*** Opening of Data for review ***

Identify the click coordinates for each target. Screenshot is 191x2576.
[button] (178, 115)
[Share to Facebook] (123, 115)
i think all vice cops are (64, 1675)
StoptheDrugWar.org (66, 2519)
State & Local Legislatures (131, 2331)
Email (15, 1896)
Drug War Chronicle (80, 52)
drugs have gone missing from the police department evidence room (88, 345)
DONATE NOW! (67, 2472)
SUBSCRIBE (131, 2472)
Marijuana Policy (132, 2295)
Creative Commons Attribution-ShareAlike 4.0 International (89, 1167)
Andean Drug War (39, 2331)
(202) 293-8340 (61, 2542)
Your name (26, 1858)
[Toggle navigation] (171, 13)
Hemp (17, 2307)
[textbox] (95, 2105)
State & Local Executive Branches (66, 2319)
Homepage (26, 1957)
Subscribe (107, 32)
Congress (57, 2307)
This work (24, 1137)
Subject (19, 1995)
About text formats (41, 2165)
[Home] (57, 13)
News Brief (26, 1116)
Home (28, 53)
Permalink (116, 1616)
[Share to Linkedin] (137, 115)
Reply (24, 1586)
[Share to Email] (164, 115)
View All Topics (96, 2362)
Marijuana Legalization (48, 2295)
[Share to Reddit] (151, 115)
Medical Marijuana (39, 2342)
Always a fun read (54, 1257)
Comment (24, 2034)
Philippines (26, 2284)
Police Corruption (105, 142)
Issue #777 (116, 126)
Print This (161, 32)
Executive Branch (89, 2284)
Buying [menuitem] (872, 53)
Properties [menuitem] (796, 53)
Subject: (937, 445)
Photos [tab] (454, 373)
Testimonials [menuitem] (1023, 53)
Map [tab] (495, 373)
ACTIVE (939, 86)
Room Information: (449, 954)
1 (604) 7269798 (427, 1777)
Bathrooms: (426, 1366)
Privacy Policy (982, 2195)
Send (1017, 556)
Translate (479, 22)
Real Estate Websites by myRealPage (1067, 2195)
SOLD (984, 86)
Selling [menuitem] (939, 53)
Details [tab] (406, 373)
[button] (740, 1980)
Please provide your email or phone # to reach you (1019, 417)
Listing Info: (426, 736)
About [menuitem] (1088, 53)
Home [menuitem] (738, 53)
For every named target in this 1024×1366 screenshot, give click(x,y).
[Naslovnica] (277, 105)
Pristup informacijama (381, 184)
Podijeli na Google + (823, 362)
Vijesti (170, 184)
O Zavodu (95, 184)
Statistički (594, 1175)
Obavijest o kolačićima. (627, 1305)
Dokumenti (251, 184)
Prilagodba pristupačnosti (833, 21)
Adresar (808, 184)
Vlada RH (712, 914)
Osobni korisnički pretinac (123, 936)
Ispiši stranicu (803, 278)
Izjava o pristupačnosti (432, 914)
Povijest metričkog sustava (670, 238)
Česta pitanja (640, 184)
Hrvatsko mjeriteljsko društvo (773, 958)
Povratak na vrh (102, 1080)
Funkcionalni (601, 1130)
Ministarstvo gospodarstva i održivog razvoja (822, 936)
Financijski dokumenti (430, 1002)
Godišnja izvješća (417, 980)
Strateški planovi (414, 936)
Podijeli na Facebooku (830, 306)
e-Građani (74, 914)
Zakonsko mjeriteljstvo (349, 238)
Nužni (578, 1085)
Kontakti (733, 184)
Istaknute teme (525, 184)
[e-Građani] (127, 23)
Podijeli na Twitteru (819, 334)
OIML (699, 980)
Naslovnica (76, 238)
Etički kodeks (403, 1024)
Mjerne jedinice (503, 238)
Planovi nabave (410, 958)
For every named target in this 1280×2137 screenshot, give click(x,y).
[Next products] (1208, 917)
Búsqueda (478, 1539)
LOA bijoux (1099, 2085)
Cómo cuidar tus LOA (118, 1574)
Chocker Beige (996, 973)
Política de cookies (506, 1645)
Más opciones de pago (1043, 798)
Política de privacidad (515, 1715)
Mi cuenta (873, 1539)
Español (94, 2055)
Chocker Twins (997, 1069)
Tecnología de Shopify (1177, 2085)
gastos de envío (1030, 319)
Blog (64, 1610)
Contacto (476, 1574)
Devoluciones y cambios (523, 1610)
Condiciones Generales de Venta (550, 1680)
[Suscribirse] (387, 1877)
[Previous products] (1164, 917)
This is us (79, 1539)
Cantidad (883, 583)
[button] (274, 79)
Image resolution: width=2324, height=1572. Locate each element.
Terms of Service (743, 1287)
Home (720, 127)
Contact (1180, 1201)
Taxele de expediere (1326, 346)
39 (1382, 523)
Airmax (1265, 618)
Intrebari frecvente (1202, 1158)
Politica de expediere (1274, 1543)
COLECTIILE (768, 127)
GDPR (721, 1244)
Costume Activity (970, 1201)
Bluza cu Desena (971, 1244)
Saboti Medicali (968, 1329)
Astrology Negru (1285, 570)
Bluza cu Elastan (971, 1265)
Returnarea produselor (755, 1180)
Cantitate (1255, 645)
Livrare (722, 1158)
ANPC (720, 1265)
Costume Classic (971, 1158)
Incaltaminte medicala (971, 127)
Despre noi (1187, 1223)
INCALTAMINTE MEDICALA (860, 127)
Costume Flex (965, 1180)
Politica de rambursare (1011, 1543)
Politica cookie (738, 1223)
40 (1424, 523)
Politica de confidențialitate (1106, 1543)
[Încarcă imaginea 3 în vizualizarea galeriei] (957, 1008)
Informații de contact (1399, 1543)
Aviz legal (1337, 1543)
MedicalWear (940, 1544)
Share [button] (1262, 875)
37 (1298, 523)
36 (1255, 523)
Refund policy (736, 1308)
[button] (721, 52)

*** Close of Data for review ***

All lines from the line holding "Informații de contact (1399, 1543)" through the end of the records above need to be transcribed exactly, and no other text should appear.

• Exercise response:
Informații de contact (1399, 1543)
Aviz legal (1337, 1543)
MedicalWear (940, 1544)
Share [button] (1262, 875)
37 (1298, 523)
36 (1255, 523)
Refund policy (736, 1308)
[button] (721, 52)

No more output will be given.